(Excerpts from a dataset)
-*-

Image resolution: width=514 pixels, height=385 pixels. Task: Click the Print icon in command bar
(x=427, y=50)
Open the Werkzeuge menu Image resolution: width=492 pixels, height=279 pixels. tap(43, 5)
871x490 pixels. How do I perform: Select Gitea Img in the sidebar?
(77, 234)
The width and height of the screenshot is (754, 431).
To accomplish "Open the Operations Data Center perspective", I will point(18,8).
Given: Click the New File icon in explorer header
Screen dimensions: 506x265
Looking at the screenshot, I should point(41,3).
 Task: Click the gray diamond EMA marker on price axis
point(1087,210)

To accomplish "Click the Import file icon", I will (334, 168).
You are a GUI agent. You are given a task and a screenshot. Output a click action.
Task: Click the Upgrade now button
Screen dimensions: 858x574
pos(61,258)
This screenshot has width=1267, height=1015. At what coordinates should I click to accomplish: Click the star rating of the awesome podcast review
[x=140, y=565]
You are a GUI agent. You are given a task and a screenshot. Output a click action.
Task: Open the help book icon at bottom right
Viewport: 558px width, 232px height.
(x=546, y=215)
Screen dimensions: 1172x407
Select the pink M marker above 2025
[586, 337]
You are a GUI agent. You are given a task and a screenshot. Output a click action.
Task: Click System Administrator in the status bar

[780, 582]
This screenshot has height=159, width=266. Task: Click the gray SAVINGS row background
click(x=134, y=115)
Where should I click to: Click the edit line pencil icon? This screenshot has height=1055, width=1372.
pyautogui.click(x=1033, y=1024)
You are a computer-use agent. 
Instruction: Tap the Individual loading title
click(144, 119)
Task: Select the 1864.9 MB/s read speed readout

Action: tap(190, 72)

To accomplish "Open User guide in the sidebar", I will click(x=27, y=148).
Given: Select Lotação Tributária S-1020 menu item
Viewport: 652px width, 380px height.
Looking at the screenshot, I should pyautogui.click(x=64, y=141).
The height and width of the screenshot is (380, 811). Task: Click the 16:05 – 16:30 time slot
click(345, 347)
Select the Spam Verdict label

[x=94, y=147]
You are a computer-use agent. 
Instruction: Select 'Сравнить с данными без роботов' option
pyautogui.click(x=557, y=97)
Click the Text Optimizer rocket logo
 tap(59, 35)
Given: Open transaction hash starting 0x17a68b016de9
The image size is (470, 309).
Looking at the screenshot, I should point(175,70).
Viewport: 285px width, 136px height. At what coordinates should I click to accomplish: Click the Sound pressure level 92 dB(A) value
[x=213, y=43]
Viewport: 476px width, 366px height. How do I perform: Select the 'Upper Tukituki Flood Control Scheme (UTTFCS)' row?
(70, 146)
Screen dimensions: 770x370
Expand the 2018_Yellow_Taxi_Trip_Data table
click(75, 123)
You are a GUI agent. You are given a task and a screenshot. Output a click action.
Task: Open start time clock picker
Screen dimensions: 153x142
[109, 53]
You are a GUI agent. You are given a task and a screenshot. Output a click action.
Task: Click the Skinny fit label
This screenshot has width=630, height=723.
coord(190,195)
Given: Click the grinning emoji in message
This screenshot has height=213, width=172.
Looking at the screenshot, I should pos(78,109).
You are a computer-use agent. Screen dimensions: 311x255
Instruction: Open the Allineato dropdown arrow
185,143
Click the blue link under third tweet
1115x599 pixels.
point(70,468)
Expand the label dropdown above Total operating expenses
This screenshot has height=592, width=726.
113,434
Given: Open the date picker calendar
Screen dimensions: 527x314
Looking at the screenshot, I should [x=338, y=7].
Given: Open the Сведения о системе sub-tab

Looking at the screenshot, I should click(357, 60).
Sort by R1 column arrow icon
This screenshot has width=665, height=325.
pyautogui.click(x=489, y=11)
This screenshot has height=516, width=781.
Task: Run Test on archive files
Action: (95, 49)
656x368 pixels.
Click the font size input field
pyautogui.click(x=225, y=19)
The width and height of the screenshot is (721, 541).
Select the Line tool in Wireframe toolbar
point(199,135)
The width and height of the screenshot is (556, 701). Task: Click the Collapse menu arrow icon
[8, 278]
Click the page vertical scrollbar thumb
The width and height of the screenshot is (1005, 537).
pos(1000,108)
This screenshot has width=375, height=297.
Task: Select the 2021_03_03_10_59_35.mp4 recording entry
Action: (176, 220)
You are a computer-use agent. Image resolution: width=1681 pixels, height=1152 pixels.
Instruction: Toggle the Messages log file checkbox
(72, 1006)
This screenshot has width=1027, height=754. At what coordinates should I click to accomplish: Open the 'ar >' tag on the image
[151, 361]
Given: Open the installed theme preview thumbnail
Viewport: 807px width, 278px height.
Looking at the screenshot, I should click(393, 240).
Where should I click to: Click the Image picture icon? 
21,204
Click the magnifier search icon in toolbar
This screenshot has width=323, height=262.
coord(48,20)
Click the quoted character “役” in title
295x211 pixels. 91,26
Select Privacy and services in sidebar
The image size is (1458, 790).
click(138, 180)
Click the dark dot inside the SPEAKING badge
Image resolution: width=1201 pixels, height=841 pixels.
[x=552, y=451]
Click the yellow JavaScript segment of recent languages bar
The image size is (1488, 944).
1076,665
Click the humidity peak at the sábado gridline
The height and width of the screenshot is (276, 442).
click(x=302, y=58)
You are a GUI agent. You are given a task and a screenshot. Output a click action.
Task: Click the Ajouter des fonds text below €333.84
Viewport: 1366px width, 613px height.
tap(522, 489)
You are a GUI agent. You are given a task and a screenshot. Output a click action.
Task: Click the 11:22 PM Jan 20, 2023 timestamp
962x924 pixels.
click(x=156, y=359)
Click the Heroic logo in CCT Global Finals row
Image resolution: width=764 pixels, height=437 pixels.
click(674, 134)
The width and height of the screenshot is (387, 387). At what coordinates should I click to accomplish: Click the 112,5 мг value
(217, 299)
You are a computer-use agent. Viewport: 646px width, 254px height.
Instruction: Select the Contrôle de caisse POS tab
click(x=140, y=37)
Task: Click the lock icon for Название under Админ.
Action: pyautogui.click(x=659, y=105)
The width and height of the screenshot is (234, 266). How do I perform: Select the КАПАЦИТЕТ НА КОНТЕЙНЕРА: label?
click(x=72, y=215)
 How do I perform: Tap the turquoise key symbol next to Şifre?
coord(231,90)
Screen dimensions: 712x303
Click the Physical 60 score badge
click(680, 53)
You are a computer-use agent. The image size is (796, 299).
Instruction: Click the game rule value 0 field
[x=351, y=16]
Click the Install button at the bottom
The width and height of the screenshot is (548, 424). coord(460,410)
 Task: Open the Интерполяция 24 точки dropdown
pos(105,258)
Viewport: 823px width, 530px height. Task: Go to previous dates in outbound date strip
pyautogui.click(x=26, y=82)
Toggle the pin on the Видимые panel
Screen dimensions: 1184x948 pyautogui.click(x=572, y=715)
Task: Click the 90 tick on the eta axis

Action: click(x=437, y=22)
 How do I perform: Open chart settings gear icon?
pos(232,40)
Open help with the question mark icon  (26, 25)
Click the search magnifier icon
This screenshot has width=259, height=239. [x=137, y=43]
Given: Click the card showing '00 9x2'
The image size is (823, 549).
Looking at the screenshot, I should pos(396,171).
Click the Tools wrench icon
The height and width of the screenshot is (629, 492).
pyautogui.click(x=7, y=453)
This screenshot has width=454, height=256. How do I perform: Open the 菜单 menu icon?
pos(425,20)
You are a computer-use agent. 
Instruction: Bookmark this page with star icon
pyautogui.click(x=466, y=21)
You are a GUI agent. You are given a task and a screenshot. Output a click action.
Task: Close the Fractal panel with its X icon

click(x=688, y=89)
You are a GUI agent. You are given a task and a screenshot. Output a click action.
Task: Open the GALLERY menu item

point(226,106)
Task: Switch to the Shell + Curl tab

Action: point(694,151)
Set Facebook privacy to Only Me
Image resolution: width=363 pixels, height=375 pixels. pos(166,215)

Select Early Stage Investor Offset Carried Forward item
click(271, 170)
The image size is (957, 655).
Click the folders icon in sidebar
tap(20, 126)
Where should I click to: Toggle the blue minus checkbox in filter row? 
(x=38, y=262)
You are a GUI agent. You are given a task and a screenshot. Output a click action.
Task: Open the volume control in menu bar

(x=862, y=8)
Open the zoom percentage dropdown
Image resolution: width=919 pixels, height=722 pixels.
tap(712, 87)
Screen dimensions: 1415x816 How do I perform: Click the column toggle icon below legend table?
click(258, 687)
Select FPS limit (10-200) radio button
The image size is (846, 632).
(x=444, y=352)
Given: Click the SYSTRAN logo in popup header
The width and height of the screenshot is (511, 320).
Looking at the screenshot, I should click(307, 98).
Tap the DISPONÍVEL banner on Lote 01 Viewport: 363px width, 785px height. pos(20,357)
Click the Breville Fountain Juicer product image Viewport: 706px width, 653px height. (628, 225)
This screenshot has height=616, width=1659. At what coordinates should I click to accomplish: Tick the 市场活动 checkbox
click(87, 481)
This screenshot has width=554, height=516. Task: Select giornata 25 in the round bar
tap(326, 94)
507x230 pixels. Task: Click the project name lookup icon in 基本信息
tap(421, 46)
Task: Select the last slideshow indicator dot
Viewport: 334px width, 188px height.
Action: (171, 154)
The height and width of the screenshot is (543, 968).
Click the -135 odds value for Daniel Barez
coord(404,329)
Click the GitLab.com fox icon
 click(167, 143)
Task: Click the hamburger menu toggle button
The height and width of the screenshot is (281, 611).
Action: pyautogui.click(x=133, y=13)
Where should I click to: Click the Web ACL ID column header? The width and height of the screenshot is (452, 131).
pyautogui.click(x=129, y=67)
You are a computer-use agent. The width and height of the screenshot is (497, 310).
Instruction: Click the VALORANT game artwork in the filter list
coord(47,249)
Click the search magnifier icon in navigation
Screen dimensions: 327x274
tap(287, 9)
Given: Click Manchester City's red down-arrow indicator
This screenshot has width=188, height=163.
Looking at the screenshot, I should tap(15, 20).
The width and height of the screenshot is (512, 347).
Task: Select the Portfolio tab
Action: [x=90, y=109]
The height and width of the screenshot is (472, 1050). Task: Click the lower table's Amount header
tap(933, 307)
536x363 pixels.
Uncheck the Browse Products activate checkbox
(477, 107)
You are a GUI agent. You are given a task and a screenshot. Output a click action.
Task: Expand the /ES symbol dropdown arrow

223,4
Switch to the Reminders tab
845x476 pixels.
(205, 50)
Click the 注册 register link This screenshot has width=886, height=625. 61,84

-*-

- **Assignment**: Set apart and copy each line of the records that holds the word "indicator".

- **Finished task**:
Task: Select the last slideshow indicator dot
Given: Click Manchester City's red down-arrow indicator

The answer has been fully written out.